Build the technical instruments now — they're the binding constraint on every regulatory regime. Treat voluntary RSPs as a bridge to mandatory regimes, not an alternative. Plan for partial international cooperation, not full. Borrow safety-case discipline from aviation and nuclear. And report incidents — shared data is how every safety field actually improves.

Key Takeaways

Three layers, mutually dependent. Technical instruments enable regulatory architecture; regulatory architecture is undercut by lack of international coordination; international coordination has nothing to enforce without domestic instruments. Move on all three or move on none.
Technical AI governance is the rate-limiting step. Reliable evaluations, structured access, compute attestation, watermarking, model registries, incident reporting — every governance regime depends on these. Most don’t yet exist at the level of reliability needed. Building them is engineering work disguised as policy work.
Voluntary RSPs are the current bridge regime. They’re imperfect — voluntary, self-reported, vulnerable to competitive pressure. They’re also the only thing currently load-bearing in the absence of mature approval regulation. Their credibility now shapes the rules later.
Approval regulation is the most coherent end-state for high-stakes systems. Ezell’s Certified Safe schematic — pre-deployment safety case, independent review, conditional approval, post-market surveillance, real enforcement — generalizes a regime that’s worked imperfectly-but-consequentially in pharma. The preconditions don’t yet exist; the proposal is a target, with TAIG as the runway.
Compute governance bites on a real chokepoint. High-end accelerators and the equipment to make them are concentrated, identifiable, and controllable in ways that data and weights aren’t. Export controls, training-run reporting, and chip-level attestation are the toolset.

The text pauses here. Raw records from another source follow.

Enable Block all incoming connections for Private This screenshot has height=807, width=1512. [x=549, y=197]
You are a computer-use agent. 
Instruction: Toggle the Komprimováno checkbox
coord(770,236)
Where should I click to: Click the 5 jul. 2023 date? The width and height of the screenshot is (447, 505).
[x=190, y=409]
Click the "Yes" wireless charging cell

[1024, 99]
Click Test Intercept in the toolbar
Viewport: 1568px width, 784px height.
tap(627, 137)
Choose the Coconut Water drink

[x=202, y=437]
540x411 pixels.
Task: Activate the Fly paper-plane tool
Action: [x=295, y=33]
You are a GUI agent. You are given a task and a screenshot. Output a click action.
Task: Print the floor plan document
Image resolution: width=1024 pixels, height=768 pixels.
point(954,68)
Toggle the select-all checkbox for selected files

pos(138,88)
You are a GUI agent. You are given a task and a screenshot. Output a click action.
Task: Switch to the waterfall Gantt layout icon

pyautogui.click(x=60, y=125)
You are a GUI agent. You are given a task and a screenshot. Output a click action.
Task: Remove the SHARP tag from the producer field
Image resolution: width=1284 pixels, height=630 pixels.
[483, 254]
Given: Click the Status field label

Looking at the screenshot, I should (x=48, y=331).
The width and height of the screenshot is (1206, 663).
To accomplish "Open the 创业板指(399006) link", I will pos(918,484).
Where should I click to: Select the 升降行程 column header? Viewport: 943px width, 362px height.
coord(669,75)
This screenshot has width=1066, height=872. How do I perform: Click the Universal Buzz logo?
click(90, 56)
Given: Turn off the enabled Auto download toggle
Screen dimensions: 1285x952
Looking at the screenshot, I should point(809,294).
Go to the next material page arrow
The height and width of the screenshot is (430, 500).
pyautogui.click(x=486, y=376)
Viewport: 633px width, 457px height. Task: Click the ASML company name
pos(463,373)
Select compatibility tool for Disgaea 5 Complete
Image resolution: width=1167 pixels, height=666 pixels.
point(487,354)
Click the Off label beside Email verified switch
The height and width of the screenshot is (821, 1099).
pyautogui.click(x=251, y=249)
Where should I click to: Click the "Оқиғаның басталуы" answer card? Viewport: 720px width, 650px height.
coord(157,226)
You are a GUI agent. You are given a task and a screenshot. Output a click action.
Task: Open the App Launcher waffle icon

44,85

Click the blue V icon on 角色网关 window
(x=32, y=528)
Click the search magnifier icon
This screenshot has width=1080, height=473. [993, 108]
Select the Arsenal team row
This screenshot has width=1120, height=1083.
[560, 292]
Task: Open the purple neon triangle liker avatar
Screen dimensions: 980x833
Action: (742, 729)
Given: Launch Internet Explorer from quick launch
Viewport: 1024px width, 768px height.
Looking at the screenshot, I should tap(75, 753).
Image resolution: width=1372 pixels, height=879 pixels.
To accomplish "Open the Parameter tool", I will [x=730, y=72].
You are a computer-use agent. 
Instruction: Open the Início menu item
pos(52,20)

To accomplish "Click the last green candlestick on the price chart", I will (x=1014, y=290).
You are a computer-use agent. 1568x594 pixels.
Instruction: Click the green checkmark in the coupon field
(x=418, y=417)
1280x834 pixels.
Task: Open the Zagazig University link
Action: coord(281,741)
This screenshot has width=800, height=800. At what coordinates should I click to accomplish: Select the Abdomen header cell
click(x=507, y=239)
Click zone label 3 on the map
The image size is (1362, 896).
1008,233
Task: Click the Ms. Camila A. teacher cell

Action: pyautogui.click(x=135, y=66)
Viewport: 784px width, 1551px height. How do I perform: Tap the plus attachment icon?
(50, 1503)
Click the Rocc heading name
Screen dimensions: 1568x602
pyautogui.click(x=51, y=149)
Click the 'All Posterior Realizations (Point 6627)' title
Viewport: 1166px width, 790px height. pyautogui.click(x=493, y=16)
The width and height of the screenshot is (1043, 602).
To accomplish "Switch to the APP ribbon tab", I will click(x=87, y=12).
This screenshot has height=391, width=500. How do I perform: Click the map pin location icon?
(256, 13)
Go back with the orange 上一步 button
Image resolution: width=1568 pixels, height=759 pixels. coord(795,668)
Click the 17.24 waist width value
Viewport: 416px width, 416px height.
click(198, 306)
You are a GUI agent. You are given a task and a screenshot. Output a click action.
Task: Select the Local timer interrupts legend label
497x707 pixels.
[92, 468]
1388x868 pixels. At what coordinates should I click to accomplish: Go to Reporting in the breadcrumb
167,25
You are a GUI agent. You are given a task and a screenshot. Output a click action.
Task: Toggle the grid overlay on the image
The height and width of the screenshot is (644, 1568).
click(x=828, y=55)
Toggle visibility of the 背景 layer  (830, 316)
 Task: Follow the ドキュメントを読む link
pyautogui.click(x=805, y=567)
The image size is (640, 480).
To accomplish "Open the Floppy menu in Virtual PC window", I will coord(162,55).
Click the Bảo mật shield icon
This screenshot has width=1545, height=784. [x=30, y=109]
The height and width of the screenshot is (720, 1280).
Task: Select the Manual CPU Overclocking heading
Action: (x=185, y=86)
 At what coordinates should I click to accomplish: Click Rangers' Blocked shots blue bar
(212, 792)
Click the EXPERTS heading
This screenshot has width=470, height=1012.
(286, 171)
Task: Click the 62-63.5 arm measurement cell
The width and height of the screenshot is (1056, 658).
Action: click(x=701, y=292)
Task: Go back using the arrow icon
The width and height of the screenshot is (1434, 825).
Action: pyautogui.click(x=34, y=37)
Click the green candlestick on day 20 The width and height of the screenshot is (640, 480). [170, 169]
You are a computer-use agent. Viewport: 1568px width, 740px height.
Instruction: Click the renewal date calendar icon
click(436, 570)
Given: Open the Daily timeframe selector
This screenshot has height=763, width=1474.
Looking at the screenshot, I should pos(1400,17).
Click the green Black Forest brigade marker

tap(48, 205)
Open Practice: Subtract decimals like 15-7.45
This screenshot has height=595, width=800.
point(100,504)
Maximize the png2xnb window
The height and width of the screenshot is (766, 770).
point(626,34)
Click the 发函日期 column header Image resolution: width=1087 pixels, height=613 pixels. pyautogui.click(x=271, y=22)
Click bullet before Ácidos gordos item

The coordination problem is real and partial cooperation is the realistic plan. Full multilateralism is a target, not a base case. Domestic regimes that survive partial international participation — backed by export controls, structured-access denials, and import restrictions — are what’s actually achievable in the medium term.
Engineers are governance contributors. The TAIG agenda is not separate from ML research — it’s an applied subset of it. Better evals, better audits, better attestation primitives are policy infrastructure built in code.
Borrow ruthlessly from older safety fields. Aviation, nuclear, and pharma all developed structured safety cases, mandatory incident reporting, regulator capacity, and international coordination over decades. AI doesn’t have decades. It does have the option to copy what worked rather than invent from scratch.